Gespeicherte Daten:
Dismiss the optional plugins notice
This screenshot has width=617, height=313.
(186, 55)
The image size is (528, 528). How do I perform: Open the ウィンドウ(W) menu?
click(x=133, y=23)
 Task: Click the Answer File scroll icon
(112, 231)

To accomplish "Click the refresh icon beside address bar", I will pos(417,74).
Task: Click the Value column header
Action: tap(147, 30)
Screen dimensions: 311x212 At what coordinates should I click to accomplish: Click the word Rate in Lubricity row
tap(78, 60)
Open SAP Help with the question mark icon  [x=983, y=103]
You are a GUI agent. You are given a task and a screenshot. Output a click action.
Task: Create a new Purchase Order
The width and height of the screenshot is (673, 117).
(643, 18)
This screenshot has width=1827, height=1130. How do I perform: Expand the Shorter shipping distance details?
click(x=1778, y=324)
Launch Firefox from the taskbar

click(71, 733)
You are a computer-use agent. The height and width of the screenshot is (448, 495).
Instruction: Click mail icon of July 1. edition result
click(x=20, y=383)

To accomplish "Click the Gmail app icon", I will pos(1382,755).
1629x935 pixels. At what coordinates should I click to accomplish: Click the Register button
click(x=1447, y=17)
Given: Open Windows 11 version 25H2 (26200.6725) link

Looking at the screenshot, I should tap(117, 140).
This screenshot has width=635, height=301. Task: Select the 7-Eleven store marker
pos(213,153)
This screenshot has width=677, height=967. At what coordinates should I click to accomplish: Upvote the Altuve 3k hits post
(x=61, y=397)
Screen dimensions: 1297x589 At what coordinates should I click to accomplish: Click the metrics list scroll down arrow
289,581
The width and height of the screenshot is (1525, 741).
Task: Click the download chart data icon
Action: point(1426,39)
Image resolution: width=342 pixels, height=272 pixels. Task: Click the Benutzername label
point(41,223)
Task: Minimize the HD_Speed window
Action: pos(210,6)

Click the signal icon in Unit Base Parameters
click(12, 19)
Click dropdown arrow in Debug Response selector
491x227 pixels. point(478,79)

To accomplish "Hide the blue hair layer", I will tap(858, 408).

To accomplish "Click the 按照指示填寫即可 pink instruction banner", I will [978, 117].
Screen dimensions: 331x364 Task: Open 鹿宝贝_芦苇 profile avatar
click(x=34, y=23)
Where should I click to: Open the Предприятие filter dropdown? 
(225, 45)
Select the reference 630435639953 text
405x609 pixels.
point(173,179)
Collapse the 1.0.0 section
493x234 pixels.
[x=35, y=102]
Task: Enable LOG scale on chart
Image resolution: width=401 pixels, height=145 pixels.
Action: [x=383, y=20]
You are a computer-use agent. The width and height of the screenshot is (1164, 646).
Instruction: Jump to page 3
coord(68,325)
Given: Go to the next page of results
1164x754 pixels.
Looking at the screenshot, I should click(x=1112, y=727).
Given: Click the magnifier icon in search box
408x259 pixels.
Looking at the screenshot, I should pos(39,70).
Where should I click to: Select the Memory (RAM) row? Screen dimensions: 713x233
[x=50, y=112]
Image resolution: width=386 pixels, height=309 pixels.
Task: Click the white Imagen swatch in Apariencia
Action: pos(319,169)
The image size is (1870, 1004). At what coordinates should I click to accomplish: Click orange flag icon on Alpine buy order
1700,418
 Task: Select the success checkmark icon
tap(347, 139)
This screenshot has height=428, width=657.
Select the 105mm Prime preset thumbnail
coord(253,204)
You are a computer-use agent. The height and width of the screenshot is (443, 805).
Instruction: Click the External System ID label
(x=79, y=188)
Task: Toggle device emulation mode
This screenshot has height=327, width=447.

--- DIE AUFGABE ---
Zeige alle Zeilen der Daten oben, in denen die Zeichenfolge „This“ vorkommt.

--- LÖSUNG DER ÜBUNG ---
This screenshot has width=617, height=313.
This screenshot has width=1827, height=1130. How do I perform: Expand the Shorter shipping distance details?
This screenshot has width=635, height=301. Task: Select the 7-Eleven store marker
This screenshot has width=677, height=967. At what coordinates should I click to accomplish: Upvote the Altuve 3k hits post
This screenshot has height=428, width=657.
This screenshot has height=327, width=447.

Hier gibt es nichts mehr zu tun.